- WHAT THE EXERCISE ASKS -
Put every non-blank line of the rows below into a JSON list of strings, one string per line, in order.
----------------------------------------
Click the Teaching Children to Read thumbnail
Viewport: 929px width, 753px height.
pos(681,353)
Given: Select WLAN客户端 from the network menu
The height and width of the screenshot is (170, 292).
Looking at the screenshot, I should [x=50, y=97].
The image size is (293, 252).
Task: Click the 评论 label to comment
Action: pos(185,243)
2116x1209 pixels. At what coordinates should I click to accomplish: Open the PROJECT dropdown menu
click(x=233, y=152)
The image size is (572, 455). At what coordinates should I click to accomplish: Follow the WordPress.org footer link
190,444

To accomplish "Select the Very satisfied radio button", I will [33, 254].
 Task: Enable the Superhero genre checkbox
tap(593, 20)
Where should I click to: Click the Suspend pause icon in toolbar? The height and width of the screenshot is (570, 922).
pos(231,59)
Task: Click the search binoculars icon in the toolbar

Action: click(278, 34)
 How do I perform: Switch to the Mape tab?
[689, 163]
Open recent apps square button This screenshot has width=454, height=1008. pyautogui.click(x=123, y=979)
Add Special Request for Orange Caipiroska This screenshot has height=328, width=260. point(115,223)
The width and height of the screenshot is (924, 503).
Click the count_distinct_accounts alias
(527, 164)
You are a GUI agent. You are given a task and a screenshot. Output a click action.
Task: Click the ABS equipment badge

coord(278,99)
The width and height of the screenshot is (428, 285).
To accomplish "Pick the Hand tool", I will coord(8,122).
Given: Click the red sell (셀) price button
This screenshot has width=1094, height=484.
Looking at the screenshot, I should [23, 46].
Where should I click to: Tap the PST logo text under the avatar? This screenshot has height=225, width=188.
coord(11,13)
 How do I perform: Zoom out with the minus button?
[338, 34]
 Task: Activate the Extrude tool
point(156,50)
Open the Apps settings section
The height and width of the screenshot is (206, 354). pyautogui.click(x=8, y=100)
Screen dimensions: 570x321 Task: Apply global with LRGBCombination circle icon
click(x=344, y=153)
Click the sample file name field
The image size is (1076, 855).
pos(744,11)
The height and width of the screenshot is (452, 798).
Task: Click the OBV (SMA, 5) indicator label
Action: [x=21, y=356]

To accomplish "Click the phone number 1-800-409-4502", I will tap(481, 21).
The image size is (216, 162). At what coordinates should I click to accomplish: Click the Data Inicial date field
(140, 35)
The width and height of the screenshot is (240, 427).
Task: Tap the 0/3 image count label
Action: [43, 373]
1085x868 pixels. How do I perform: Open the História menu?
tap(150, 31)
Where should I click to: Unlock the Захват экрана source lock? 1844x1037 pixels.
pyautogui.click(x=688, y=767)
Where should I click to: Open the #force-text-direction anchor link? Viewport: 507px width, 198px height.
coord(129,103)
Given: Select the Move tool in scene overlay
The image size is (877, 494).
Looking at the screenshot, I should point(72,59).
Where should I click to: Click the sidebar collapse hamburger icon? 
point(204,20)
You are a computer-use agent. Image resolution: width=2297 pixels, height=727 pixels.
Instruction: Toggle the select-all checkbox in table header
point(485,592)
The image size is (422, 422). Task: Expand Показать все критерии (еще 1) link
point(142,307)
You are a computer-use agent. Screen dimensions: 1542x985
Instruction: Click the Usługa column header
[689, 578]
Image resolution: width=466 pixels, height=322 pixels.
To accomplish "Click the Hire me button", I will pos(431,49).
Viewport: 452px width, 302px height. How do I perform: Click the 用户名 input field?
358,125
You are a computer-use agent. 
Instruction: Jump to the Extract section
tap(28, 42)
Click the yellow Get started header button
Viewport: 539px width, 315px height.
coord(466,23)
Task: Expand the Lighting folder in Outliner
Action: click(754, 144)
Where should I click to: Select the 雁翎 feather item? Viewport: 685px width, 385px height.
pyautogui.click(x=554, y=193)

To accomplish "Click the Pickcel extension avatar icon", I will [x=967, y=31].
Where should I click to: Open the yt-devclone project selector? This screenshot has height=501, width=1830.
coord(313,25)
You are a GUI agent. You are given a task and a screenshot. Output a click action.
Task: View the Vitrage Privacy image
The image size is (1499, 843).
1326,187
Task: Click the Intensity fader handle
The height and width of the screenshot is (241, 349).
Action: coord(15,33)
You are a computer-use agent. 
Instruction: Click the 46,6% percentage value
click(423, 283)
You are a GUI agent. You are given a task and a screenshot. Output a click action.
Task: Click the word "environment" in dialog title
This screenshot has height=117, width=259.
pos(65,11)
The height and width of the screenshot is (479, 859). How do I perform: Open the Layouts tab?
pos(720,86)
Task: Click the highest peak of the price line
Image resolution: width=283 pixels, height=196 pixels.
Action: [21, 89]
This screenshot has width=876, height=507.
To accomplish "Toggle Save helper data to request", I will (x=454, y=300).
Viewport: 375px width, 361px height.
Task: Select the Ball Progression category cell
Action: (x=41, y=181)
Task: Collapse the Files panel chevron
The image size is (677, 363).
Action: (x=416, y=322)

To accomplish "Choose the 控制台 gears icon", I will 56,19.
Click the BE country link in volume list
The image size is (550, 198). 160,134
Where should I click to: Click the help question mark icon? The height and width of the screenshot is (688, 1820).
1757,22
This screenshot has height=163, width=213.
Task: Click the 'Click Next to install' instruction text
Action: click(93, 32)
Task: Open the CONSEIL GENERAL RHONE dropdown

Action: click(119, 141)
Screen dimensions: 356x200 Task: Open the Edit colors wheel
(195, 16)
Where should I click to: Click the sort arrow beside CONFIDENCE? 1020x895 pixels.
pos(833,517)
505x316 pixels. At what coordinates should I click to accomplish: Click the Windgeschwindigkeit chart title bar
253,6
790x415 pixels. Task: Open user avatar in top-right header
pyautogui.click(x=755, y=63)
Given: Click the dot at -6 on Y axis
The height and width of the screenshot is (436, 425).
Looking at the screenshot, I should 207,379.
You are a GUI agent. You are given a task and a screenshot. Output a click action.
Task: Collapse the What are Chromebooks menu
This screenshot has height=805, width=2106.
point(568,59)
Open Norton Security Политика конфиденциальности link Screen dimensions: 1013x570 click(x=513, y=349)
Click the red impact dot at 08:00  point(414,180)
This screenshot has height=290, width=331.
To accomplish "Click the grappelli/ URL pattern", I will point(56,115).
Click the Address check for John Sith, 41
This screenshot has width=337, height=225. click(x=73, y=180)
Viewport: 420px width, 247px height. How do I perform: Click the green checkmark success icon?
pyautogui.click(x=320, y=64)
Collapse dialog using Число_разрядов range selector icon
----------------------------------------
- WRITTEN RESPONSE -
[
  "Click the Teaching Children to Read thumbnail",
  "Viewport: 929px width, 753px height.",
  "pos(681,353)",
  "Given: Select WLAN客户端 from the network menu",
  "The height and width of the screenshot is (170, 292).",
  "Looking at the screenshot, I should [x=50, y=97].",
  "The image size is (293, 252).",
  "Task: Click the 评论 label to comment",
  "Action: pos(185,243)",
  "2116x1209 pixels. At what coordinates should I click to accomplish: Open the PROJECT dropdown menu",
  "click(x=233, y=152)",
  "The image size is (572, 455). At what coordinates should I click to accomplish: Follow the WordPress.org footer link",
  "190,444",
  "To accomplish \"Select the Very satisfied radio button\", I will [33, 254].",
  " Task: Enable the Superhero genre checkbox",
  "tap(593, 20)",
  "Where should I click to: Click the Suspend pause icon in toolbar? The height and width of the screenshot is (570, 922).",
  "pos(231,59)",
  "Task: Click the search binoculars icon in the toolbar",
  "Action: click(278, 34)",
  " How do I perform: Switch to the Mape tab?",
  "[689, 163]",
  "Open recent apps square button This screenshot has width=454, height=1008. pyautogui.click(x=123, y=979)",
  "Add Special Request for Orange Caipiroska This screenshot has height=328, width=260. point(115,223)",
  "The width and height of the screenshot is (924, 503).",
  "Click the count_distinct_accounts alias",
  "(527, 164)",
  "You are a GUI agent. You are given a task and a screenshot. Output a click action.",
  "Task: Click the ABS equipment badge",
  "coord(278,99)",
  "The width and height of the screenshot is (428, 285).",
  "To accomplish \"Pick the Hand tool\", I will coord(8,122).",
  "Given: Click the red sell (셀) price button",
  "This screenshot has width=1094, height=484.",
  "Looking at the screenshot, I should [23, 46].",
  "Where should I click to: Tap the PST logo text under the avatar? This screenshot has height=225, width=188.",
  "coord(11,13)",
  " How do I perform: Zoom out with the minus button?",
  "[338, 34]",
  " Task: Activate the Extrude tool",
  "point(156,50)",
  "Open the Apps settings section",
  "The height and width of the screenshot is (206, 354). pyautogui.click(x=8, y=100)",
  "Screen dimensions: 570x321 Task: Apply global with LRGBCombination circle icon",
  "click(x=344, y=153)",
  "Click the sample file name field",
  "The image size is (1076, 855).",
  "pos(744,11)",
  "The height and width of the screenshot is (452, 798).",
  "Task: Click the OBV (SMA, 5) indicator label",
  "Action: [x=21, y=356]",
  "To accomplish \"Click the phone number 1-800-409-4502\", I will tap(481, 21).",
  "The image size is (216, 162). At what coordinates should I click to accomplish: Click the Data Inicial date field",
  "(140, 35)",
  "The width and height of the screenshot is (240, 427).",
  "Task: Tap the 0/3 image count label",
  "Action: [43, 373]",
  "1085x868 pixels. How do I perform: Open the História menu?",
  "tap(150, 31)",
  "Where should I click to: Unlock the Захват экрана source lock? 1844x1037 pixels.",
  "pyautogui.click(x=688, y=767)",
  "Where should I click to: Open the #force-text-direction anchor link? Viewport: 507px width, 198px height.",
  "coord(129,103)",
  "Given: Select the Move tool in scene overlay",
  "The image size is (877, 494).",
  "Looking at the screenshot, I should point(72,59).",
  "Where should I click to: Click the sidebar collapse hamburger icon? ",
  "point(204,20)",
  "You are a computer-use agent. Image resolution: width=2297 pixels, height=727 pixels.",
  "Instruction: Toggle the select-all checkbox in table header",
  "point(485,592)",
  "The image size is (422, 422). Task: Expand Показать все критерии (еще 1) link",
  "point(142,307)",
  "You are a computer-use agent. Screen dimensions: 1542x985",
  "Instruction: Click the Usługa column header",
  "[689, 578]",
  "Image resolution: width=466 pixels, height=322 pixels.",
  "To accomplish \"Click the Hire me button\", I will pos(431,49).",
  "Viewport: 452px width, 302px height. How do I perform: Click the 用户名 input field?",
  "358,125",
  "You are a computer-use agent. ",
  "Instruction: Jump to the Extract section",
  "tap(28, 42)",
  "Click the yellow Get started header button",
  "Viewport: 539px width, 315px height.",
  "coord(466,23)",
  "Task: Expand the Lighting folder in Outliner",
  "Action: click(754, 144)",
  "Where should I click to: Select the 雁翎 feather item? Viewport: 685px width, 385px height.",
  "pyautogui.click(x=554, y=193)",
  "To accomplish \"Click the Pickcel extension avatar icon\", I will [x=967, y=31].",
  "Where should I click to: Open the yt-devclone project selector? This screenshot has height=501, width=1830.",
  "coord(313,25)",
  "You are a GUI agent. You are given a task and a screenshot. Output a click action.",
  "Task: View the Vitrage Privacy image",
  "The image size is (1499, 843).",
  "1326,187",
  "Task: Click the Intensity fader handle",
  "The height and width of the screenshot is (241, 349).",
  "Action: coord(15,33)",
  "You are a computer-use agent. ",
  "Instruction: Click the 46,6% percentage value",
  "click(423, 283)",
  "You are a GUI agent. You are given a task and a screenshot. Output a click action.",
  "Task: Click the word \"environment\" in dialog title",
  "This screenshot has height=117, width=259.",
  "pos(65,11)",
  "The height and width of the screenshot is (479, 859). How do I perform: Open the Layouts tab?",
  "pos(720,86)",
  "Task: Click the highest peak of the price line",
  "Image resolution: width=283 pixels, height=196 pixels.",
  "Action: [21, 89]",
  "This screenshot has width=876, height=507.",
  "To accomplish \"Toggle Save helper data to request\", I will (x=454, y=300).",
  "Viewport: 375px width, 361px height.",
  "Task: Select the Ball Progression category cell",
  "Action: (x=41, y=181)",
  "Task: Collapse the Files panel chevron",
  "The image size is (677, 363).",
  "Action: (x=416, y=322)",
  "To accomplish \"Choose the 控制台 gears icon\", I will 56,19.",
  "Click the BE country link in volume list",
  "The image size is (550, 198). 160,134",
  "Where should I click to: Click the help question mark icon? The height and width of the screenshot is (688, 1820).",
  "1757,22",
  "This screenshot has height=163, width=213.",
  "Task: Click the 'Click Next to install' instruction text",
  "Action: click(93, 32)",
  "Task: Open the CONSEIL GENERAL RHONE dropdown",
  "Action: click(119, 141)",
  "Screen dimensions: 356x200 Task: Open the Edit colors wheel",
  "(195, 16)",
  "Where should I click to: Click the sort arrow beside CONFIDENCE? 1020x895 pixels.",
  "pos(833,517)",
  "505x316 pixels. At what coordinates should I click to accomplish: Click the Windgeschwindigkeit chart title bar",
  "253,6",
  "790x415 pixels. Task: Open user avatar in top-right header",
  "pyautogui.click(x=755, y=63)",
  "Given: Click the dot at -6 on Y axis",
  "The height and width of the screenshot is (436, 425).",
  "Looking at the screenshot, I should 207,379.",
  "You are a GUI agent. You are given a task and a screenshot. Output a click action.",
  "Task: Collapse the What are Chromebooks menu",
  "This screenshot has height=805, width=2106.",
  "point(568,59)",
  "Open Norton Security Политика конфиденциальности link Screen dimensions: 1013x570 click(x=513, y=349)",
  "Click the red impact dot at 08:00  point(414,180)",
  "This screenshot has height=290, width=331.",
  "To accomplish \"Click the grappelli/ URL pattern\", I will point(56,115).",
  "Click the Address check for John Sith, 41",
  "This screenshot has width=337, height=225. click(x=73, y=180)",
  "Viewport: 420px width, 247px height. How do I perform: Click the green checkmark success icon?",
  "pyautogui.click(x=320, y=64)",
  "Collapse dialog using Число_разрядов range selector icon"
]